For each line below that includes the word "Filosófico", make a copy.
++++ GIVEN RECORDS ++++
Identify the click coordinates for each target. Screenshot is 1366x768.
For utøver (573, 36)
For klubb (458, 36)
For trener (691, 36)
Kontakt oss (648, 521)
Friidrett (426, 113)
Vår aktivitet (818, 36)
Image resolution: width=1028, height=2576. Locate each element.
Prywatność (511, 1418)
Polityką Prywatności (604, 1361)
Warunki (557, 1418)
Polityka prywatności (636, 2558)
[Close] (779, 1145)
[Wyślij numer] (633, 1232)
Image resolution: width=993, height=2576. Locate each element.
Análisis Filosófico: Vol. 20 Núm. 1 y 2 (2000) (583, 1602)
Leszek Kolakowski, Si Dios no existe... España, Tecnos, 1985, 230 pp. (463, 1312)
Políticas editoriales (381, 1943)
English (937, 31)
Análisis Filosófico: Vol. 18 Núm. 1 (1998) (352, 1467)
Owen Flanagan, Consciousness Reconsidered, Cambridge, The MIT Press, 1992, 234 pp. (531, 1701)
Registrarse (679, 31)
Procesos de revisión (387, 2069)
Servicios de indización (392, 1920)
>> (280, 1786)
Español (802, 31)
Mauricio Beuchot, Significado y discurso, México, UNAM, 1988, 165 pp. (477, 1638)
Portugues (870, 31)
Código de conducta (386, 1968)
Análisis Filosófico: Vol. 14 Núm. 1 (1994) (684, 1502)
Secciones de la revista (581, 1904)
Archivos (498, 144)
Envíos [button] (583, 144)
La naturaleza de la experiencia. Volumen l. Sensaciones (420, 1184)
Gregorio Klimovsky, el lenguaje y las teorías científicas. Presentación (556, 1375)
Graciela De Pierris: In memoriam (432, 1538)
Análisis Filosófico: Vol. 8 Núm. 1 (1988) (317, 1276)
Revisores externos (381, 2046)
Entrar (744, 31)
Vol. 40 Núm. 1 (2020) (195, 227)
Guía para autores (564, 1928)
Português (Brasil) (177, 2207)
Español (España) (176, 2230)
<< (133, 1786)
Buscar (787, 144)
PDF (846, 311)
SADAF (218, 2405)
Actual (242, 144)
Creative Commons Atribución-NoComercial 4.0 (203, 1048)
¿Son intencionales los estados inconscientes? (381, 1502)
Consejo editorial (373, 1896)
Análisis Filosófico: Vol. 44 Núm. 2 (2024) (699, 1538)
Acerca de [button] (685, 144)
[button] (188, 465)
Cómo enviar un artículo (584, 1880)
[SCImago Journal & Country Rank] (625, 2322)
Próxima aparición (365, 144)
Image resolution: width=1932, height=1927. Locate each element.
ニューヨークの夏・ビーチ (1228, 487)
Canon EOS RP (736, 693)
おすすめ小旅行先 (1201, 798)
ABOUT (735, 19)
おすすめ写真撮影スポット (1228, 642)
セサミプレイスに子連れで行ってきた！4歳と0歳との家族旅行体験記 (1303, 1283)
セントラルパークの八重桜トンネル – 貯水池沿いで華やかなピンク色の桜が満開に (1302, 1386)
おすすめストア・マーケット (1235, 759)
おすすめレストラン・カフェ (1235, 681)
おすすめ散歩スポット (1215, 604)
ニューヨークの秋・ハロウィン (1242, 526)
++++
▸ **RESPONSE TO THIS EXERCISE**
Análisis Filosófico: Vol. 20 Núm. 1 y 2 (2000) (583, 1602)
Análisis Filosófico: Vol. 18 Núm. 1 (1998) (352, 1467)
Análisis Filosófico: Vol. 14 Núm. 1 (1994) (684, 1502)
Análisis Filosófico: Vol. 8 Núm. 1 (1988) (317, 1276)
Análisis Filosófico: Vol. 44 Núm. 2 (2024) (699, 1538)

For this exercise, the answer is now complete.